• _Brief_: Reproduce every one of the entries below verbatim, line for line, with nothing added, dropped, or altered.

--

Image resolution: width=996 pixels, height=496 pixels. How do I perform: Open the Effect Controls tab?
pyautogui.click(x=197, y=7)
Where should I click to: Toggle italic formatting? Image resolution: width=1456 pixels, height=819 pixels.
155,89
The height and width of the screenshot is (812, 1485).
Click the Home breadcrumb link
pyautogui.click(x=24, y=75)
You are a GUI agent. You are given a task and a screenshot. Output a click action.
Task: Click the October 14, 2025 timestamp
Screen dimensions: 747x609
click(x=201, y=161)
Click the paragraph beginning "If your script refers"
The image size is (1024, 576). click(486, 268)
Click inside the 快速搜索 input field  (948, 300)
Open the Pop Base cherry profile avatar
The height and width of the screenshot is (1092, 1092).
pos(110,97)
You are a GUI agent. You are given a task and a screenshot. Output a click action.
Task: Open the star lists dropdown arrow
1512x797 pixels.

--

• _Solution to the exercise_:
Image resolution: width=996 pixels, height=496 pixels. How do I perform: Open the Effect Controls tab?
pyautogui.click(x=197, y=7)
Where should I click to: Toggle italic formatting? Image resolution: width=1456 pixels, height=819 pixels.
155,89
The height and width of the screenshot is (812, 1485).
Click the Home breadcrumb link
pyautogui.click(x=24, y=75)
You are a GUI agent. You are given a task and a screenshot. Output a click action.
Task: Click the October 14, 2025 timestamp
Screen dimensions: 747x609
click(x=201, y=161)
Click the paragraph beginning "If your script refers"
The image size is (1024, 576). click(486, 268)
Click inside the 快速搜索 input field  (948, 300)
Open the Pop Base cherry profile avatar
The height and width of the screenshot is (1092, 1092).
pos(110,97)
You are a GUI agent. You are given a task and a screenshot. Output a click action.
Task: Open the star lists dropdown arrow
1512x797 pixels.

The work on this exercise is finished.